Uma nova produção de Mojica, que com seu Zé do Caixão inaugurou o cinema de horror brasileiro, é mesmo motivo de comemoração. E a 18ª Mostra de Cinema de Tiradentes não sou programou o filme como abriu a programação do Bar-Lounge – espaço para apresentações musicais e performances – com o coletivo #eufaçoamostra com a ação “Repórteres Zumbis”, com um vídeo sobre Mojica e uma discotecagem de horror.
“As fábulas negras” é dividido em cinco episódios: “O monstro do esgoto”, de Rodrigo Aragão, “O pampa feroz”, de Peter Baiestorf, “A loira do banheiro”, de Joel Caetano, “O saci”, de José Mojica Marins, e “A casa de Iara”, de Rodrigo Aragão.
Aragão, que apresentou o filme ao lado de Baiestorf e Caetano, disse que “As fábulas negras” é resultado de um sonho antigo: reunir personagens do folclore brasileiro em um filme de horror.
Produção do Espírito Santo bancada sem dinheiro público, em “As fábulas negras”, personagens do imaginário brasileiro, como o Saci e a Iara são recrutados para assustar, ou divertir, as plateias - outros universais, como o lobisomem, também entram na dança.
No filme, uma turma de garotos conta histórias de terror uns para os outros enquanto brincam e percorrem uma mata. Daí, essas histórias ganham forma na tela, enquanto em cada um cresce a desconfiança de que aquelas histórias seriam reais ou não.
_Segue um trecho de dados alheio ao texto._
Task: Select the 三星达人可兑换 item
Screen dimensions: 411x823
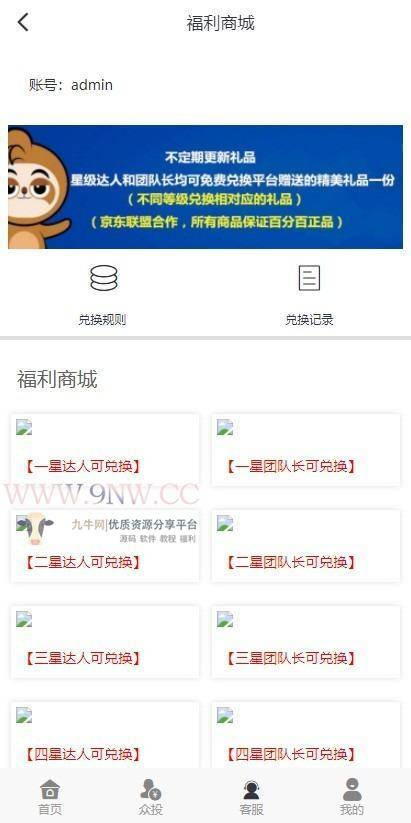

O velho clichê de que um filme em episódios que reúne realizadores diferentes é sempre desigual mais uma vez se confirma - ainda que aqui a unidade não se perca. “As fábulas negras” é um filme de horror gore, daí tripas expostas, olhos arrancados pela unha, sangue jorrando para todo lado e cabeças esmagadas dominam a tela.
Quem se sai melhor são Peter Baiestorf com “O pampa feroz”, e Joel Caetano com “A loira do banheiro”.
Em “O pampa feroz” o monstro da vez é o lobisomem, e Baiestorf demonstra segurança na condução da narrativa e na direção de atores – Ana Carolina Braga é um achado -, bridando o público com uma história que mantém o interesse sempre. Já Joel Caetano, com “A loira do banheiro”, ainda que não se afaste do gore em nenhum momento, aposta em recursos do horror tradicional como o susto e o jogo das aparições.
“O saci”, de José Mojica Marins, como o próprio nome indica, traz o personagem folclórico das matas brasileiras em registro bem diferente como que se vê em produções como “O sítio do picapau amarelo”. Já em “O monstro do esgoto” e em “A casa de Iara”, Aragão aposta, principalmente no primeiro, no gore com humor.